Interestingly, my rebbi, Rav Yitzchok Hutner zt”l, who was raised in a house of Gerrer Chassidus and Torah, provides us with an original exposition of why this Shabbos is called Hagadol, incorporating all of these interpretations. He writes (Maamorei Pachad Yitzchok, Pesach, 37, page 167) that the promise that we would become “a goy gadol – a great nation” (Bereishis 12:2) results in the title Elokei Avrohom (Rashi ibid.). What exactly is this greatness? He explains that normally, in order to sanctify something, it must have some kind of physical substance. However, time itself is the ultimate insubstantial entity, so how are we able to consecrate time itself and create zemanei kedusha? His answer is that since every day we edge closer and closer to the great days of Acharis Hayomim, when kedusha will permeate the very air we breathe, we can even now make certain times holy. The posuk refers to the gifts of the future days as yeish, something quite substantial, as it says “lehanchil ohavei yeish – I have what to bequeath to those who love me” (Mishlei 8:21). This means that even the most tenuous of entities will become concrete and tangible. The holiness of Shabbos is made possible in this world precisely because it is me’ein Olam Haba, a microcosm of the future world. Our ability, through the medium of Kiddush Hachodesh (see last week’s column on Parshas Hachodesh), allows us to sanctify Yom Tov as well. We can make the intangible tangible by channeling Olam Haba in the here and now. Pesach was the very first of our Yomim Tovim as a nation, and the Shabbos that preceded it represents the very first time this process was implemented.

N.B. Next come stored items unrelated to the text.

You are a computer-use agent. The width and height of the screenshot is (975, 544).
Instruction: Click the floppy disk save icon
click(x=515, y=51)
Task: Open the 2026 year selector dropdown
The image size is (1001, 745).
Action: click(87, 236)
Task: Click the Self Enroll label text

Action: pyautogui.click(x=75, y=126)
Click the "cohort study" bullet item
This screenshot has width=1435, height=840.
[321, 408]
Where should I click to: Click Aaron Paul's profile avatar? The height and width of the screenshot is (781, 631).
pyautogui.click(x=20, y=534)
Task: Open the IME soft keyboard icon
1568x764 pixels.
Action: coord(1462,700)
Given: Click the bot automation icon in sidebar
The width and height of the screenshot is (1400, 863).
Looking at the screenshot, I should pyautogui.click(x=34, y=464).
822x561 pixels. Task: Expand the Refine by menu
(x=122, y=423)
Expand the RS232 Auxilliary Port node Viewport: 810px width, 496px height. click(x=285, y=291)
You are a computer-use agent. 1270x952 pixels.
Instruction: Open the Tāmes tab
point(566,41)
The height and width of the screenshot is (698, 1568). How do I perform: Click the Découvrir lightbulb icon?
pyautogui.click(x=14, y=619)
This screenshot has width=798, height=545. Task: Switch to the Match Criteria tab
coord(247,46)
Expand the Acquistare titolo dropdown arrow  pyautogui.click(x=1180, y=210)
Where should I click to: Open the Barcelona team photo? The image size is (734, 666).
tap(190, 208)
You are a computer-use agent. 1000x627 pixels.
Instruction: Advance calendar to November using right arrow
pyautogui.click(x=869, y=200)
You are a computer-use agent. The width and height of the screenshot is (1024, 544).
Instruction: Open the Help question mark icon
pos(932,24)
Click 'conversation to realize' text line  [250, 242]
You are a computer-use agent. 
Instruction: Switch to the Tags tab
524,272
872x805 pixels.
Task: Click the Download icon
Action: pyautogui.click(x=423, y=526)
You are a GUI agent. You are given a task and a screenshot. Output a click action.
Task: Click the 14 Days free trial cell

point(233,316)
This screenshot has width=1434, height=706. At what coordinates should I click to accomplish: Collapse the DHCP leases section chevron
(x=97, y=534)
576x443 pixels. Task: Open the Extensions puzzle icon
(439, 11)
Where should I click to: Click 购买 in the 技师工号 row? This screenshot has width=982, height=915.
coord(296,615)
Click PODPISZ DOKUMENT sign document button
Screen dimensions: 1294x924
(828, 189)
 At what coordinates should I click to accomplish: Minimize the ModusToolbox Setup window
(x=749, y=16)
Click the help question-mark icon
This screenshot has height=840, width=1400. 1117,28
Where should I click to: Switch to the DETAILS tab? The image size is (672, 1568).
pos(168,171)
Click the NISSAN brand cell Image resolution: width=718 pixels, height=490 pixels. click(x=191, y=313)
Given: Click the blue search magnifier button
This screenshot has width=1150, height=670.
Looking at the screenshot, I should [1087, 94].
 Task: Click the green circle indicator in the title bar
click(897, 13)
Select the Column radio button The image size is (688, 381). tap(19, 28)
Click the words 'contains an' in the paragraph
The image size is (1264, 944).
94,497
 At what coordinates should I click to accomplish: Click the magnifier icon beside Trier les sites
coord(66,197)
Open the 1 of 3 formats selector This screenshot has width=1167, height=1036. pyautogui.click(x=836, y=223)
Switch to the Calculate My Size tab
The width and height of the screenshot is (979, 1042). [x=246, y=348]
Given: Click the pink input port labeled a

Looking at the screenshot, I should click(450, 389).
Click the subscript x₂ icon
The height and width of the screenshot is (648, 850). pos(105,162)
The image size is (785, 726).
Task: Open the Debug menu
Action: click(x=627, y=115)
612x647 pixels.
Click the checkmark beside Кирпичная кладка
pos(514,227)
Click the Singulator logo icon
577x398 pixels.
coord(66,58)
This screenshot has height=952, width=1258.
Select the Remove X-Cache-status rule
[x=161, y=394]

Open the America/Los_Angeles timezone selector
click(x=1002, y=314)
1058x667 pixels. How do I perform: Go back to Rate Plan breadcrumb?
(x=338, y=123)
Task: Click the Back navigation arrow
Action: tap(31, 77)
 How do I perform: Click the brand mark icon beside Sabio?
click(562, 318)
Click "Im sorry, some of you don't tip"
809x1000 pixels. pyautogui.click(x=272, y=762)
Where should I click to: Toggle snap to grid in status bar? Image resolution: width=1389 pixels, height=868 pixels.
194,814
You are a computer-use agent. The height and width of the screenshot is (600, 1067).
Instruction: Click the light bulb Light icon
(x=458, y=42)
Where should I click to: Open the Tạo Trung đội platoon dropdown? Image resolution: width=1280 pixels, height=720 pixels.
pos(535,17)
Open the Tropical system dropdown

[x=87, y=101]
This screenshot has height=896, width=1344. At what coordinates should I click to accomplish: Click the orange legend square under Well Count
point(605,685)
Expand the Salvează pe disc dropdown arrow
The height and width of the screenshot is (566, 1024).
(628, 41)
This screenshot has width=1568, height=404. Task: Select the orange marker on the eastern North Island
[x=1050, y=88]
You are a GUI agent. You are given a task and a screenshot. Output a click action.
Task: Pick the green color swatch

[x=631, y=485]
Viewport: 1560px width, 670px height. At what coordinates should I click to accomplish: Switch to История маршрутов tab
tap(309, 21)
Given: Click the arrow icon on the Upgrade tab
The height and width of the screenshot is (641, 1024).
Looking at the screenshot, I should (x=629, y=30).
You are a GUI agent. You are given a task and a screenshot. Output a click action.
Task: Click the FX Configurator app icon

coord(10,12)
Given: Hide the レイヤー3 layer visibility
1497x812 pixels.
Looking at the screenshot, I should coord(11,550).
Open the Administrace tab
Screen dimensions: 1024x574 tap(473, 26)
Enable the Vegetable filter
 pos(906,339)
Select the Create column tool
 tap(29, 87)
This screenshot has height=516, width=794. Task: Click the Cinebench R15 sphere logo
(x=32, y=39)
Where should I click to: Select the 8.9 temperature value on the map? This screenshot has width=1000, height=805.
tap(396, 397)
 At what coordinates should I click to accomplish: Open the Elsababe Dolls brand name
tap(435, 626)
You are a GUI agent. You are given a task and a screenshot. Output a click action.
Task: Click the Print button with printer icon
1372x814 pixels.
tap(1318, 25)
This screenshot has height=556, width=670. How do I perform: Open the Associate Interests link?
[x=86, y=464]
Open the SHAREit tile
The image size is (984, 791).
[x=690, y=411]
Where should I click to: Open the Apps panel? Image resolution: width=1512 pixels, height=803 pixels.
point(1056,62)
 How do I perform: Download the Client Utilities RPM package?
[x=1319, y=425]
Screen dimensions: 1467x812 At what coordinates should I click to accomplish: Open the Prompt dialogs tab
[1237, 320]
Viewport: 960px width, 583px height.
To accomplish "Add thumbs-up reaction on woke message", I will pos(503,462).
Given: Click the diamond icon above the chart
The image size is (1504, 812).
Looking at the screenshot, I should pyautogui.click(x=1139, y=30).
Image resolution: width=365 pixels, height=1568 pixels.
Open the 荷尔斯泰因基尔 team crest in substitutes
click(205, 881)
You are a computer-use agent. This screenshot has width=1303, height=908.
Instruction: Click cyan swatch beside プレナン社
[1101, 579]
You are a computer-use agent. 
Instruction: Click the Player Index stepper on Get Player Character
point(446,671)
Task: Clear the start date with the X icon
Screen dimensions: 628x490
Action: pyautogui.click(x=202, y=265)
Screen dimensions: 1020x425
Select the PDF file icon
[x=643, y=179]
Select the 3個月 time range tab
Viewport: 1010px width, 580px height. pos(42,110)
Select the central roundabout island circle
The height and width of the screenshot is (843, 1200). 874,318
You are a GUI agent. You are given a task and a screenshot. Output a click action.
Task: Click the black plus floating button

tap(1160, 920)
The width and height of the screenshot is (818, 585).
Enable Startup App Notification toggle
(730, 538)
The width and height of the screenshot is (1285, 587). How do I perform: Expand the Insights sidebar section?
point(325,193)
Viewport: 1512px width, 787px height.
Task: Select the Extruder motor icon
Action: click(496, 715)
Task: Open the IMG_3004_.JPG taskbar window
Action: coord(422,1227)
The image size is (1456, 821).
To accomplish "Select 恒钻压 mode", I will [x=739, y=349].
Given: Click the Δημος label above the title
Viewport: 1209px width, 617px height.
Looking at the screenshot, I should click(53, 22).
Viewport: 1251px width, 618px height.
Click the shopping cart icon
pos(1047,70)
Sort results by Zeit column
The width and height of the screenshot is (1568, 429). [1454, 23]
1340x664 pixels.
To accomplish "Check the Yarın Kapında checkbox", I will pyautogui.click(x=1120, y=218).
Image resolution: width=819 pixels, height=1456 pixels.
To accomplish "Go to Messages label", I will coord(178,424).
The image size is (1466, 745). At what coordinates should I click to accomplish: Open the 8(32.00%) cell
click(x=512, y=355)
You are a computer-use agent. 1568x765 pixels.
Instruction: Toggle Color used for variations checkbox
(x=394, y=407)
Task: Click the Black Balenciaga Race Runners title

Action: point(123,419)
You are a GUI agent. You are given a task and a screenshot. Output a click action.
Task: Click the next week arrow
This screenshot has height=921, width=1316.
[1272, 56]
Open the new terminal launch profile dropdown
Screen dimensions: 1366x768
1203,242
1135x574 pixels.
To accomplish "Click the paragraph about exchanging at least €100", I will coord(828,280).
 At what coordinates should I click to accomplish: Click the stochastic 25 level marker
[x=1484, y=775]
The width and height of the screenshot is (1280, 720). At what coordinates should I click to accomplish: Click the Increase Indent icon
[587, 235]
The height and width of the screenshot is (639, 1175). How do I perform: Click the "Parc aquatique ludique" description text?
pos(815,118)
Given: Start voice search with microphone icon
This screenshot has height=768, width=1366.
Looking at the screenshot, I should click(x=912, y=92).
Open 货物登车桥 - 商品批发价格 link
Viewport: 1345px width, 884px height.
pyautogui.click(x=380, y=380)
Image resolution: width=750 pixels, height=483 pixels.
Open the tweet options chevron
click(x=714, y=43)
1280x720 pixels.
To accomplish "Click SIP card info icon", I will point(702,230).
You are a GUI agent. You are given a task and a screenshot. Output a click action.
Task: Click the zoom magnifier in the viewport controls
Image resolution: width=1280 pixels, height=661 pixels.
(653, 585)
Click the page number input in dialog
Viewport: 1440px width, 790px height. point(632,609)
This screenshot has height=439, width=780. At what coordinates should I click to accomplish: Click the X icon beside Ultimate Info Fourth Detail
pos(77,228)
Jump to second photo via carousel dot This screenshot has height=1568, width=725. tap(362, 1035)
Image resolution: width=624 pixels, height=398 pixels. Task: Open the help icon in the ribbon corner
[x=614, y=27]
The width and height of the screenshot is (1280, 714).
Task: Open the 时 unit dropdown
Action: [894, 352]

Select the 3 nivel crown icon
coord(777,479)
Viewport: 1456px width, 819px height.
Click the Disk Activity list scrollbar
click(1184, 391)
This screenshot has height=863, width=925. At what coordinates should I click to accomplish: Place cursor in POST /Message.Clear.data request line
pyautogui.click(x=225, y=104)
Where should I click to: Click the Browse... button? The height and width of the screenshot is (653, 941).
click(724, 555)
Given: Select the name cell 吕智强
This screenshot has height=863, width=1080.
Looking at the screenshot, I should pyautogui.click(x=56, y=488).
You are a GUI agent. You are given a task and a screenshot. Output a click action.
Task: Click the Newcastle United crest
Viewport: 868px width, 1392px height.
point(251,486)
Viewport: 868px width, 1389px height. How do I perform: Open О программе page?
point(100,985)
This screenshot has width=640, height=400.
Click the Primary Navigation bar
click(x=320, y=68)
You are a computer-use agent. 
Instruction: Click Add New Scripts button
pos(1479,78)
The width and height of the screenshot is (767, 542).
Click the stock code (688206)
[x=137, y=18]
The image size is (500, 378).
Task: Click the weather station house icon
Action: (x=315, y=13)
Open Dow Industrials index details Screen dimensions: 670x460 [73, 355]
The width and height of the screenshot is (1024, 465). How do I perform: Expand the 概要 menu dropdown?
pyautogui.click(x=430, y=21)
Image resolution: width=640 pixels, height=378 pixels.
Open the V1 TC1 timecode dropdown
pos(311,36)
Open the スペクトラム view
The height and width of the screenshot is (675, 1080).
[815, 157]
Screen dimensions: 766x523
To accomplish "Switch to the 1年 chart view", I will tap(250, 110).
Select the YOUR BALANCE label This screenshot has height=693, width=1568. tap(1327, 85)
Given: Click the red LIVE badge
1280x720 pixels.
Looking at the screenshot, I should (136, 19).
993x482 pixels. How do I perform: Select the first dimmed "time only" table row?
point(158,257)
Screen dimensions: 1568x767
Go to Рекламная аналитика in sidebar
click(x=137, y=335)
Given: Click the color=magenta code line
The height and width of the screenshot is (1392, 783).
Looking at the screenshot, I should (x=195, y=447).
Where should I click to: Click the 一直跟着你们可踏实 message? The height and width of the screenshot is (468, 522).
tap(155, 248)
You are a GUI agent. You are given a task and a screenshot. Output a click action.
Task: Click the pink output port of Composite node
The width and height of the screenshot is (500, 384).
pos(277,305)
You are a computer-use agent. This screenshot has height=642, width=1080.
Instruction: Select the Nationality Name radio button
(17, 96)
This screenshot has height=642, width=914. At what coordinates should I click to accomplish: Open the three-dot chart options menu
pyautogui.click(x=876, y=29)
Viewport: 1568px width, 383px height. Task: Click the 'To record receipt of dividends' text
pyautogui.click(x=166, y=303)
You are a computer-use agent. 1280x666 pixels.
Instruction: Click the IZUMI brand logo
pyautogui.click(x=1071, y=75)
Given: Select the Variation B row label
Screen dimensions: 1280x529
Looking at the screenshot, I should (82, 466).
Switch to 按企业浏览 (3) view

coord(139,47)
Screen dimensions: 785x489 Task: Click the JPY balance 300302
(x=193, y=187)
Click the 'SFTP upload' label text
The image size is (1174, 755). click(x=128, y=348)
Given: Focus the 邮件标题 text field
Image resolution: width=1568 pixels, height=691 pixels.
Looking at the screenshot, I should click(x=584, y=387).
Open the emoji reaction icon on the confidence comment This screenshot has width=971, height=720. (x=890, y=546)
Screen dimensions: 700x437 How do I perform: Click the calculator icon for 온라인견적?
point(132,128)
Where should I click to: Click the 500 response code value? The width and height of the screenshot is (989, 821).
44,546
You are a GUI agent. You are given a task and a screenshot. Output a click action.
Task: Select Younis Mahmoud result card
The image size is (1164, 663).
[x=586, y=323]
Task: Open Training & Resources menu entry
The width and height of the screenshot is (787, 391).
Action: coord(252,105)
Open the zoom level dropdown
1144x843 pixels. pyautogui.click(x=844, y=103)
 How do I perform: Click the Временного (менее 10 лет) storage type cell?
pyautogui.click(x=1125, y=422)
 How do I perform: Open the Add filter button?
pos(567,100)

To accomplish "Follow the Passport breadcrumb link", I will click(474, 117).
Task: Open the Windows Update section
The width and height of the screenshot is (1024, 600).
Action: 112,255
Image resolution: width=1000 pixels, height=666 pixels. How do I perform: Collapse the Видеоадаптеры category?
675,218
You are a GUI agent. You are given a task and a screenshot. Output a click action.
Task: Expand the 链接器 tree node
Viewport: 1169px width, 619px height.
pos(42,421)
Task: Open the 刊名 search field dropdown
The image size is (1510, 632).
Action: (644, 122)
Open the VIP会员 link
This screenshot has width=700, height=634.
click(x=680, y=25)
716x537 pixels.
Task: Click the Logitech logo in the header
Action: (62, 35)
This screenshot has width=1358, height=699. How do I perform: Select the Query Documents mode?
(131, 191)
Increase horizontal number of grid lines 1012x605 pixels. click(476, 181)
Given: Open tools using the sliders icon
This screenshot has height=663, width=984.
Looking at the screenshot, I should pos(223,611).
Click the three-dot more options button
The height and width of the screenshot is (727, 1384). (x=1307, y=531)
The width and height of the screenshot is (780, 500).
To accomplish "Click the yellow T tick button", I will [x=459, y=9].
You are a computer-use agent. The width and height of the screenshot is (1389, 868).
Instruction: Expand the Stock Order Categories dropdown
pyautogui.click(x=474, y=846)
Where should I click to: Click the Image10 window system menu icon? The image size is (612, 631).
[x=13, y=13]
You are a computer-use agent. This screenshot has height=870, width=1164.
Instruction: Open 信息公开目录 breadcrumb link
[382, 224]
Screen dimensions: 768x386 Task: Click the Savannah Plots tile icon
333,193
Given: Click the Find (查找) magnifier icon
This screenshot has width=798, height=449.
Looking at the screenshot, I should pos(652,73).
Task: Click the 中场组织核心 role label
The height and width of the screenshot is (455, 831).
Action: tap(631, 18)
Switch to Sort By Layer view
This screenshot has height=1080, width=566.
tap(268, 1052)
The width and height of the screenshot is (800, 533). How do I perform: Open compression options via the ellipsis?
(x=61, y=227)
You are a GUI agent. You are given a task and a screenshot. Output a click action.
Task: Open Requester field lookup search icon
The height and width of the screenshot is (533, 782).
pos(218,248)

The sublime kedusha of Shabbos overflowed its banks, consecrating the days ahead and making them into a Yom Tov. For this reason, it is called Shabbos Hagadol, for it is literally the Mother Shabbos that gives birth to an infinity of kedusha through the centuries and millennia.
We can hear echoes here of the Sefas Emes’ teaching that Shabbos Hagadol is the source of our ability to recognize Hashem as the exclusive source of all kedusha and its dissemination through the universe. We can also now better understand the seminal words of the Imrei Emes that the “freedom” we won on that first Shabbos Hagadol was the ability to be ourselves, the conduit for spreading Hashem’s word and kedusha through the world. The teaching of the Bais Yisroel that we went as a nation from koton to gadol is now also apparent, since we now have the concrete ability to transfer and transmit kedusha to others. It was, however, the Lev Simchah who most directly demonstrated how the intangible can be made completely tangible during simchos and zemanei kodesh, such as when Avrohom Avinu made his historic mishteh. Rav Hutner most closely echoes the words of the Pnei Menachem, when the rebbe speaks of the week being blessed in all that it becomes from the kedusha of the previous Shabbos.
May we be zocheh this Shabbos Hagadol to spread the kedusha of Shabbos to the coming Yom Tov and far beyond, im yirtzeh Hashem.